Mombasa Children’s Home kids learn IT skills
Computer literacy training partnership in need of computers
A lone, unused computer at a Mombasa, Kenya, academy spurred computer literacy training for kids at The Salvation Army Mombasa Children’s Home.
Located in Kizingo—in The Salvation Army’s East Kenya Territory—the Mombasa Children’s Home houses 64 children, ages 3-17. Established in 1985, the home cares for orphans and vulnerable children.
Fatema Hassanali is a student at Aga Khan Academy, Mombasa, which educates 6- to 18-year-old students. The academy is part of the Aga Khan Development Network of residential schools spanning from Africa and the Middle East, to South and Central Asia.
Hassanali had previously participated in a reading project at the Mombasa Children’s Home, and when she noticed an unused computer in the home’s library she recognized its potential for the kids.
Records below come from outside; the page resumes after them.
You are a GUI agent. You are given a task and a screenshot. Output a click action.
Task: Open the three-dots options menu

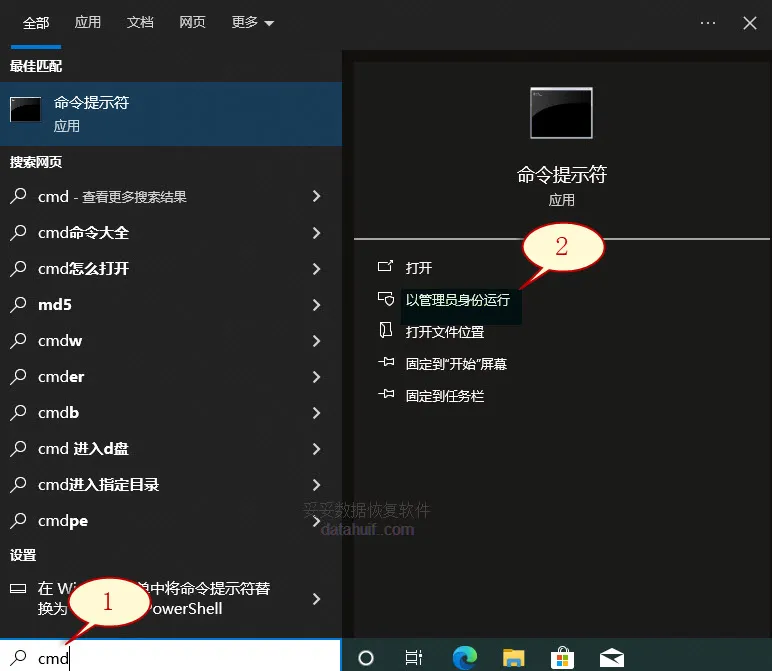[x=708, y=22]
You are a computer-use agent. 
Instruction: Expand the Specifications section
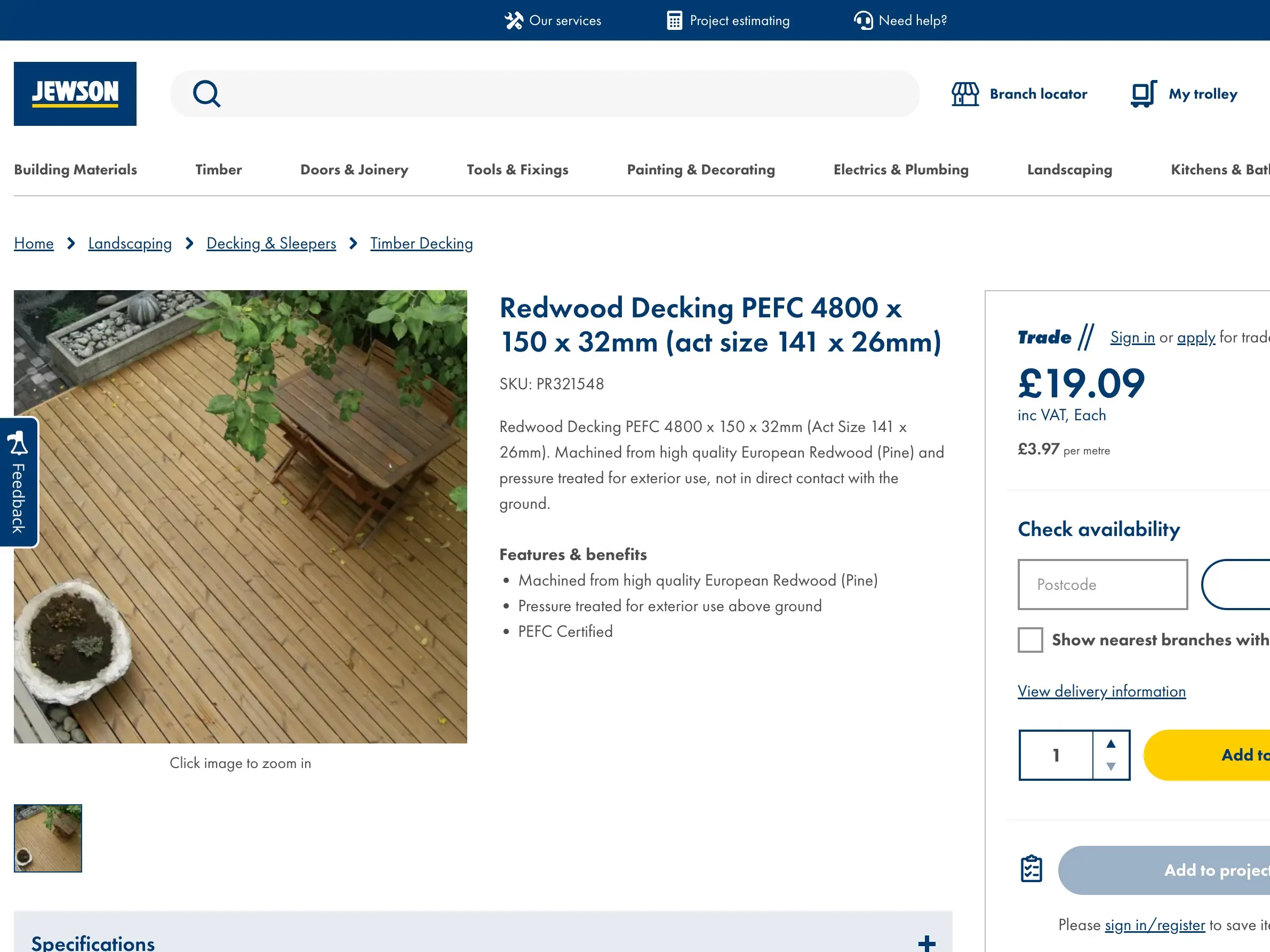tap(926, 942)
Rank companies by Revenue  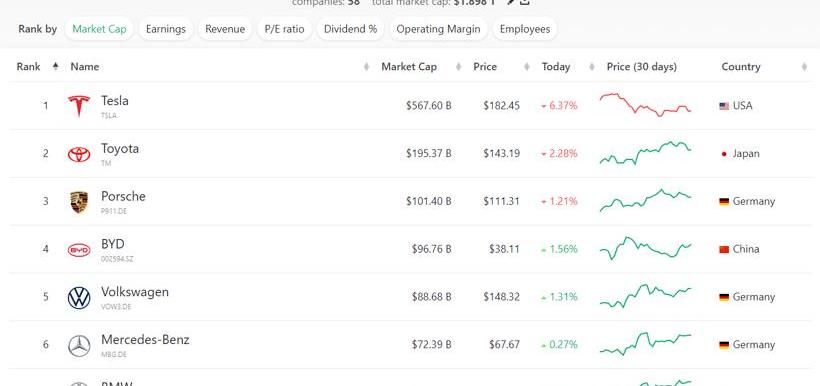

She joined with Pooja Hira and Saima Hasham to hold Saturday classes for the older Mombasa Children’s Home residents at the AKAM computer lab.
“The children are very devoted and don’t want to miss a class,” said Major Francis Nganda, Mombasa Children’s Home manager, who always made sure the children had transportation to the academy for the training. “It is a good training for their future.”
At least 12 children attended the three-hour class every Saturday afternoon, learning not only how to effectively navigate online but also how to use Microsoft Word and PowerPoint.
“Our future is bright with these new IT [information technology] skills,” said Esther, a computer student.
The goal is for these children to share their knowledge with the younger ones at the Mombasa Children’s Home.
While the training is on summer break, the Mombasa Children’s Home is attempting to raise at least four desktop computers so that the computer lessons can begin again this fall.